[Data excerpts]
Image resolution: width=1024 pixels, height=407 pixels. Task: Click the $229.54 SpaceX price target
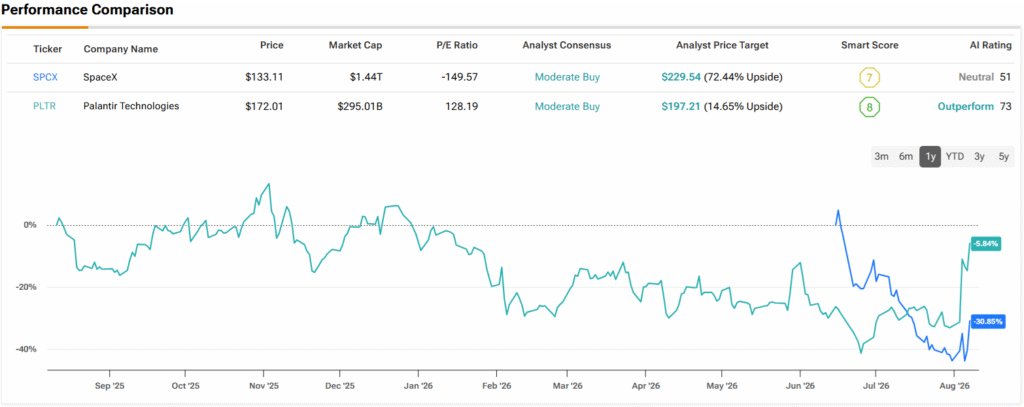[680, 77]
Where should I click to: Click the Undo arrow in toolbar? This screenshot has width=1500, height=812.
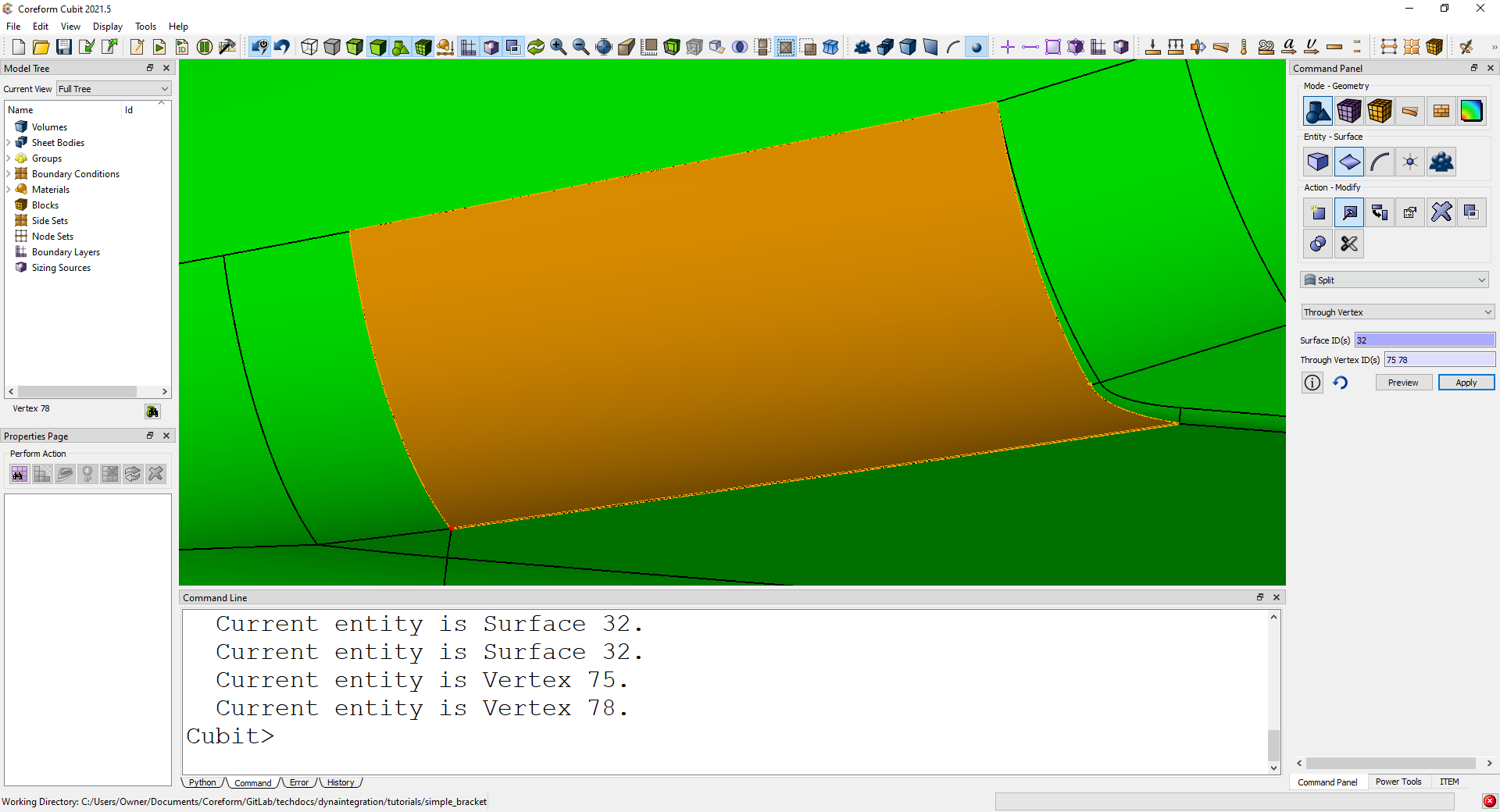pos(282,47)
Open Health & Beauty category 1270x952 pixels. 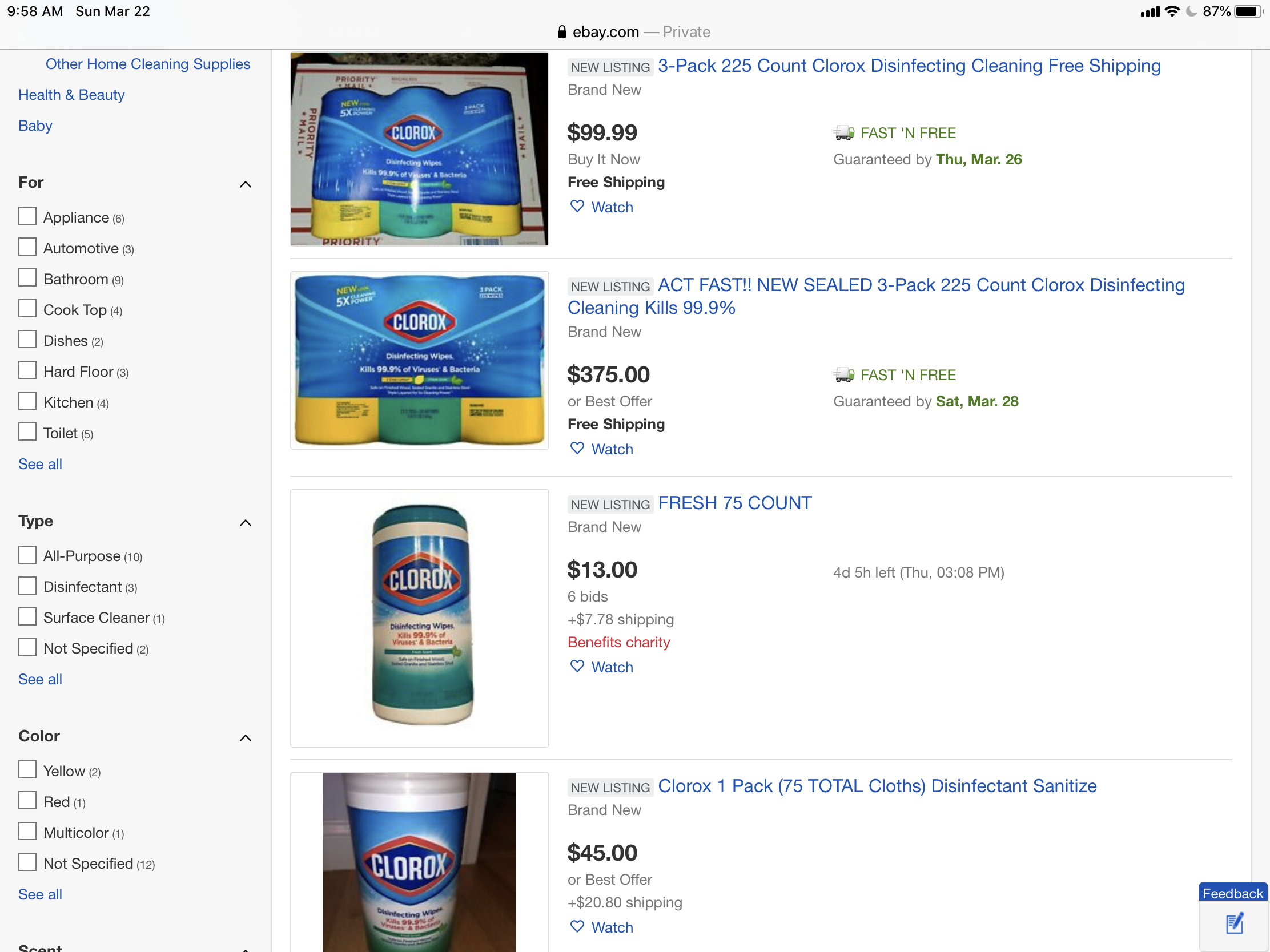tap(71, 95)
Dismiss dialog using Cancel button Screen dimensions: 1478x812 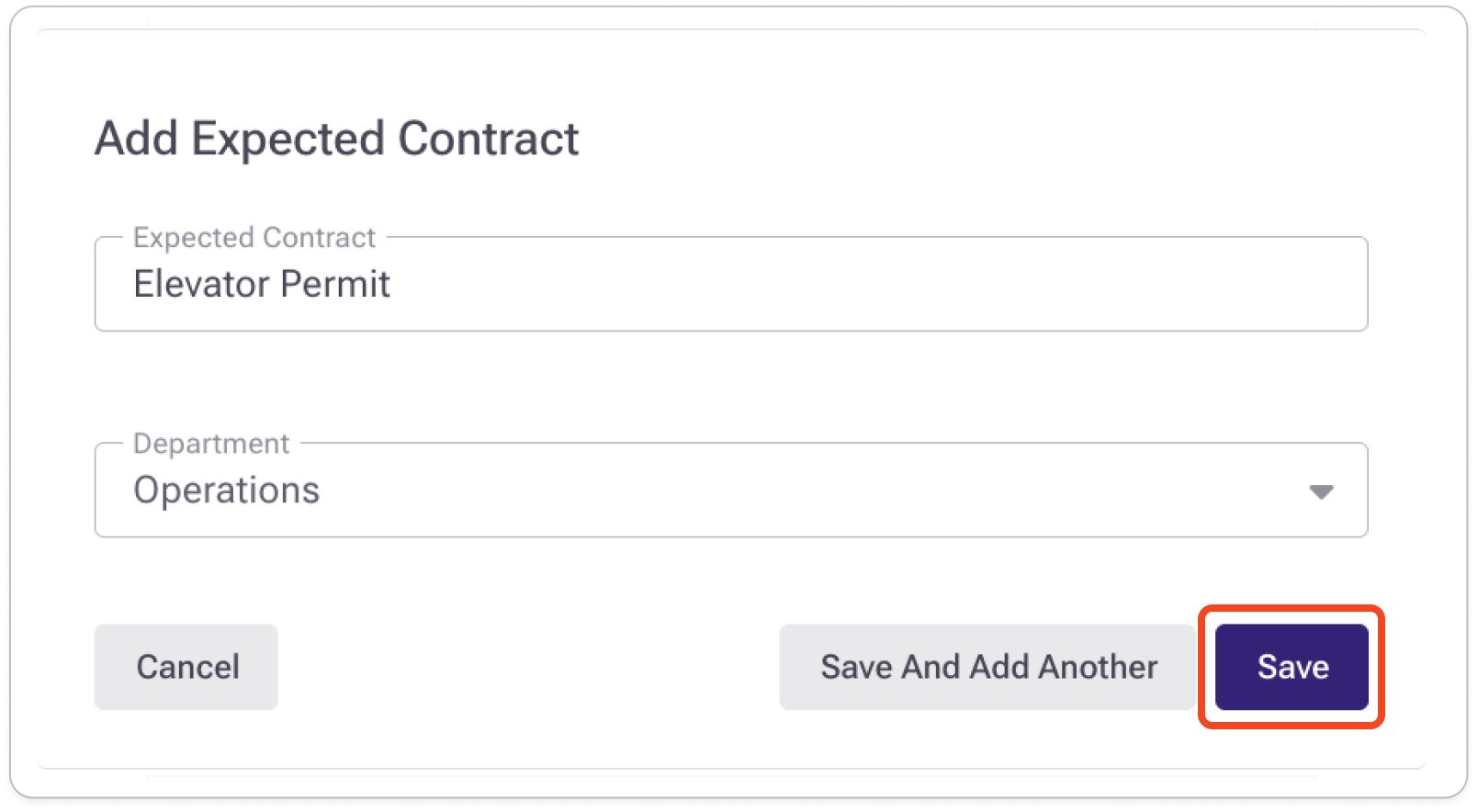(x=186, y=667)
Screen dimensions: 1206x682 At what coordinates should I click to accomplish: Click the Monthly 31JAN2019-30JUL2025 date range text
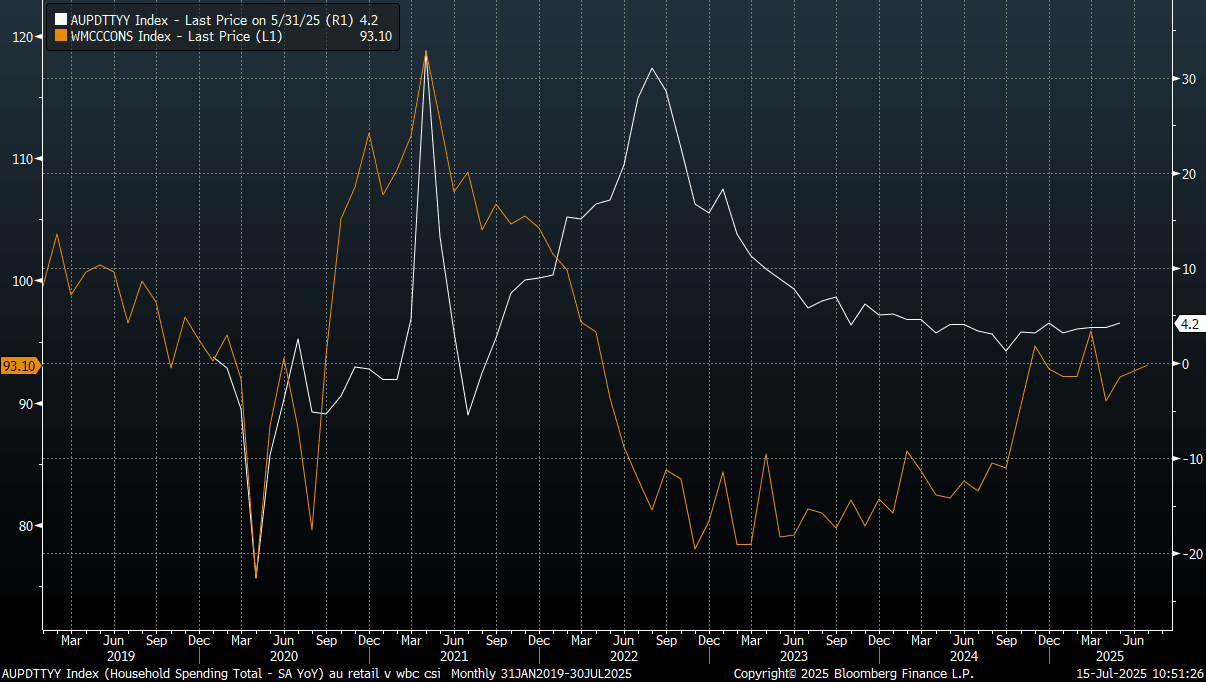(538, 674)
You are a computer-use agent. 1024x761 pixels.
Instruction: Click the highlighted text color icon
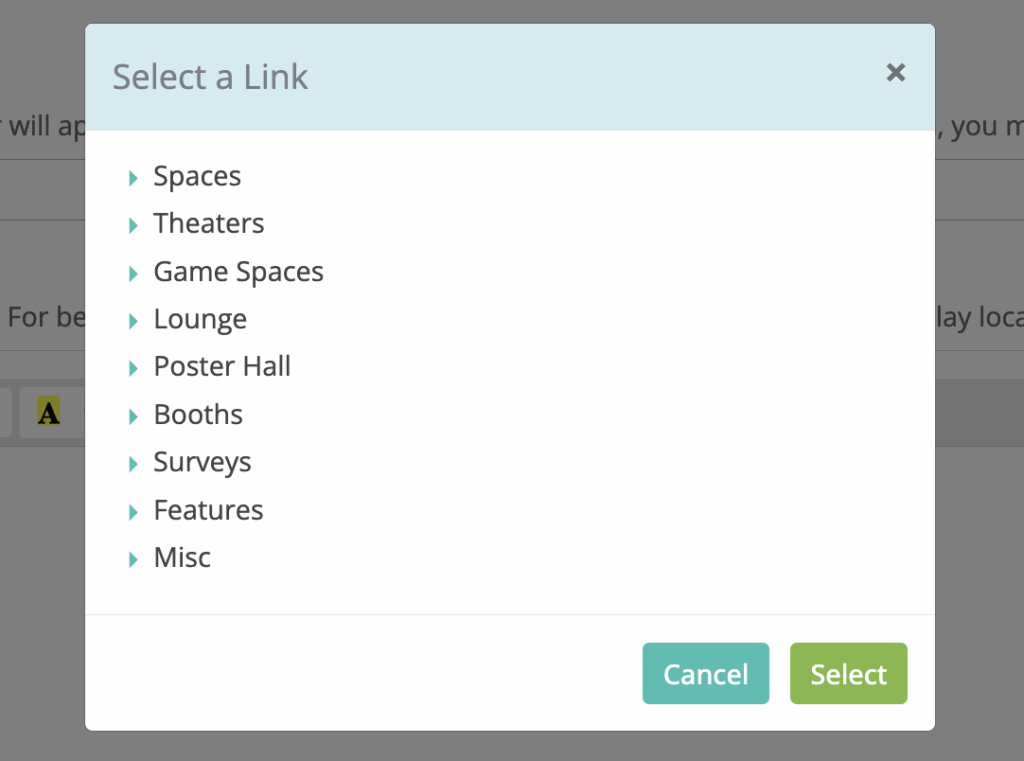pyautogui.click(x=48, y=411)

_Work request:_ Word for word, copy the lines from the one with "Instruction: Click the" through the end of the entries above, and do not include any picture.

_Answer to this exercise:_
Instruction: Click the highlighted text color icon
pyautogui.click(x=48, y=411)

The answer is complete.